Hyperparam: How Browser-Based Tools Will Re-Shape AI

What is the key to building the most advanced AI models? Data quality.

Everyone wants better AI models: smarter, cheaper, and with style. How does one achieve that? Whether you’re a mega-scale AI company, or a small enterprise team, the only real lever for making better models is to construct a better training set.

How do you build a better training set? This is a question that has always been one of the most challenging, and labor-intensive parts of the data science process.

Reddit r/datascience comments on "What's your biggest time sink as a data scientist?"

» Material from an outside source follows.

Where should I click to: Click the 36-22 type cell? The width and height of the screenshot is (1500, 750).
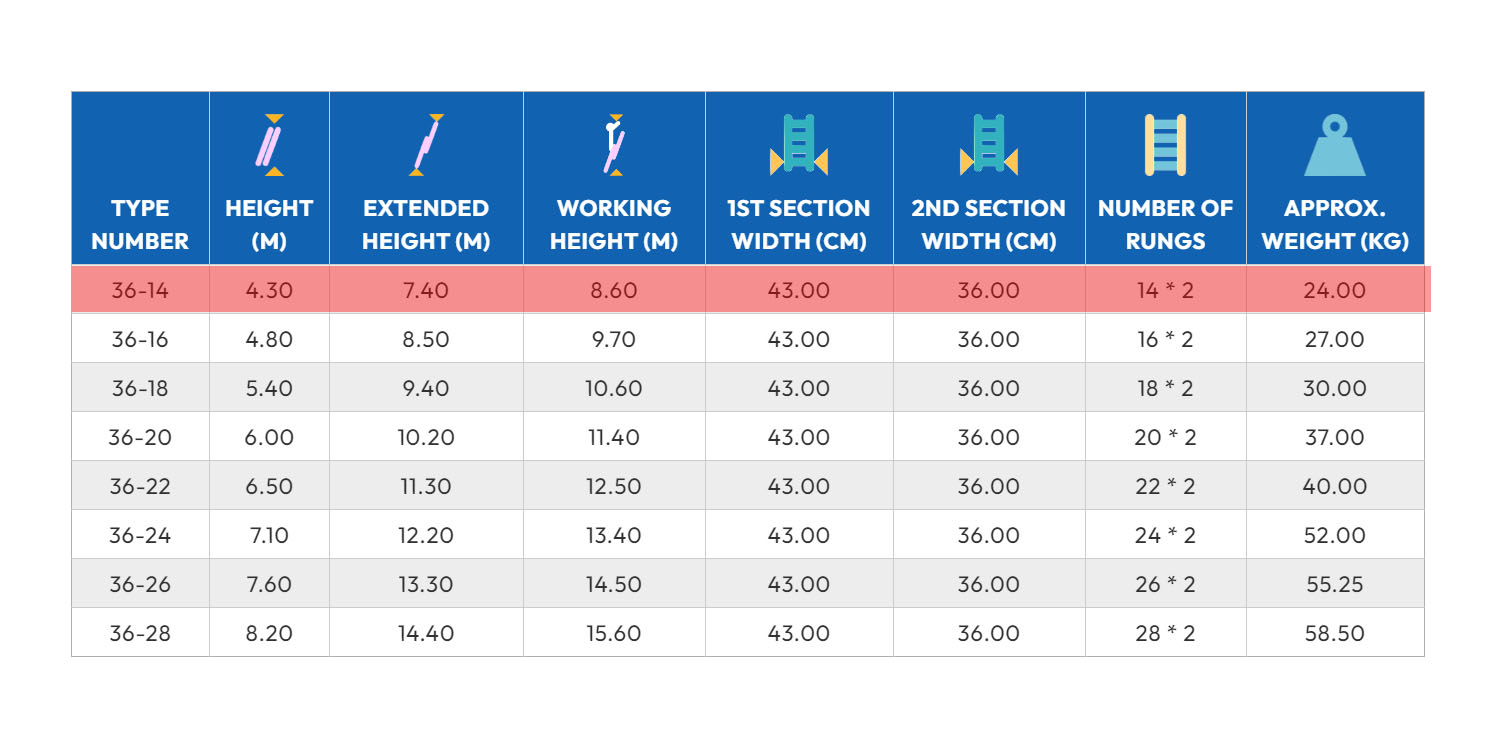[140, 487]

Why is data cleaning and data understanding so time-consuming? Because current tools often miss three key capabilities: 1) should enable very fast free-form data exploration by the user, which is key to finding insights in your data, 2) use AI models to assist looking at huge volumes of data that would be impractical for a person, and 3) should be simple to run locally in the browser and not depend on complex services and data pipelines. Instead, most tools are built around Python, arguably the worst language for creating modern, compelling UIs and tools. This might seem controversial, but think about what is the most common interface for python? Jupyter Notebooks. Notebooks are great for iteration and experimentation, but they are extremely weak when it comes to interactive data exploration. If you’ve ever tried to open a parquet file (the most common format for modern ML datasets) in a notebook it looks like this:

Screenshot of Jupyter Notebook loading data from starcoderjs.parquet file

This table is practically useless. You can’t paginate to the next set of rows. You can’t even see the entire data in a cell (which in this case is an entire github source file). So how are you supposed to get an intuitive sense of your data if you can’t even see it?

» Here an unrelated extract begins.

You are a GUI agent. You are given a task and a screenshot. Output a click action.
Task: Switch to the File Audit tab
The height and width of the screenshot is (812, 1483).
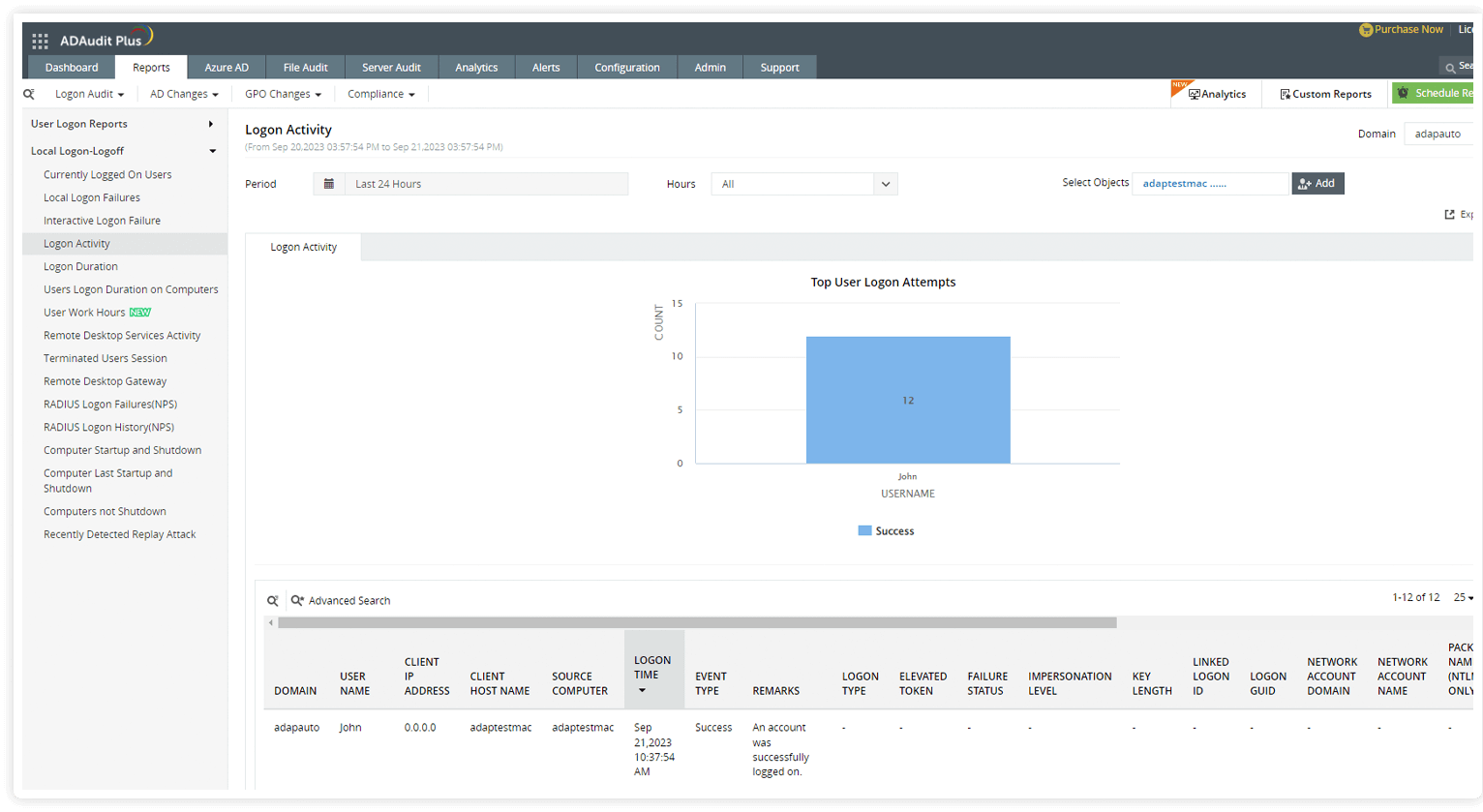(x=305, y=67)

Can we do better? If you want to build a highly performant user interface, there is only one choice: JavaScript. The browser is the only place for building modern UIs.

The problem is that ML datasets are massive (often multiple gigabytes of compressed text data), so it’s not obvious if it’s even possible to work with large scale datasets in the browser. However, by using modern data formats like Apache Parquet, and clever frontend engineering, it is in fact possible to work with massive datasets directly in the browser.

Aside: Apache Parquet files are a column-oriented data structure that contains a built-in index. This allows tools like hadoop and duckdb to efficiently query parquet datasets without having to retrieve all the data. Furthermore it allows doing these queries without a server, simply by putting the parquet files in a storage service like S3. What if you could do this same trick in the browser, and pull in just the data needed to render the current view. Hello Hyparquet.

Hyparquet is a new JavaScript parquet parser which can efficiently query against parquet files stored in the cloud. This enables the creation of a new type of client-side only parquet data viewer which is significantly faster than anything that could be done with a server.

The goal here is to get data engineers to look at their data 👀 Anyone who has worked with data for a model before knows that looking at your data is the key to understanding the domain you’re trying to model, and it is virtually impossible to do good data science without looking at your data. Looking at your data is the easiest way to find data and model issues, and is a constant source of ideas of how to improve them.

This is one of the core workflows in data science: build a model, see what data was correctly or incorrectly modeled, fix the data and/or the model, and repeat. This is a repeatable, teachable process! And if it can be taught to a human data scientist, why can’t it be taught to a model to assist?

Can you use a model to assist with dataset curation? The challenges are two-fold: 1) How do you leverage human expertise to express what you want from the model? 2) These datasets are huge, so the cost of running a model across all the data is expensive.

You need the human in the loop to express their intent for the data. There is not just one definition of “good” versus “bad” data. What matters is the question “is this data useful for the model I’m trying to build?” This is where the UI comes in as a way to allow the user to look at the data, and use the data to express their intent.

As for the cost, we are entering a new era of LLMs where for the first time it is affordable to do dataset-scale inference in which you run an entire dataset through a model to help filter and label data. In 2023 it cost $5,000,000 USD to process 1 trillion input tokens with a sota model (gpt-4-turbo). In 2024 it cost $75,000 USD to process 1 trillion input tokens with a similar model (gpt-4o-mini). This trend will continue to make dataset-scale inference accessible to model builders. Model-based quality filtering has already been used by Meta to filter the training set for llama3 using labels generated by llama2 [1].

We’re entering a new era in which dataset-scale inference and interactive, browser-based data exploration will define how AI models are built and refined. By combining efficient data formats, high-performance JavaScript interfaces, and affordable AI-based annotations, teams can finally put data quality front and center without prohibitively high costs or clunky workflows.

The future belongs to those who seamlessly blend human expertise with AI-assisted insights—an approach that makes data cleaning faster, more intuitive, and ultimately, far more effective in powering the next generation of advanced AI models.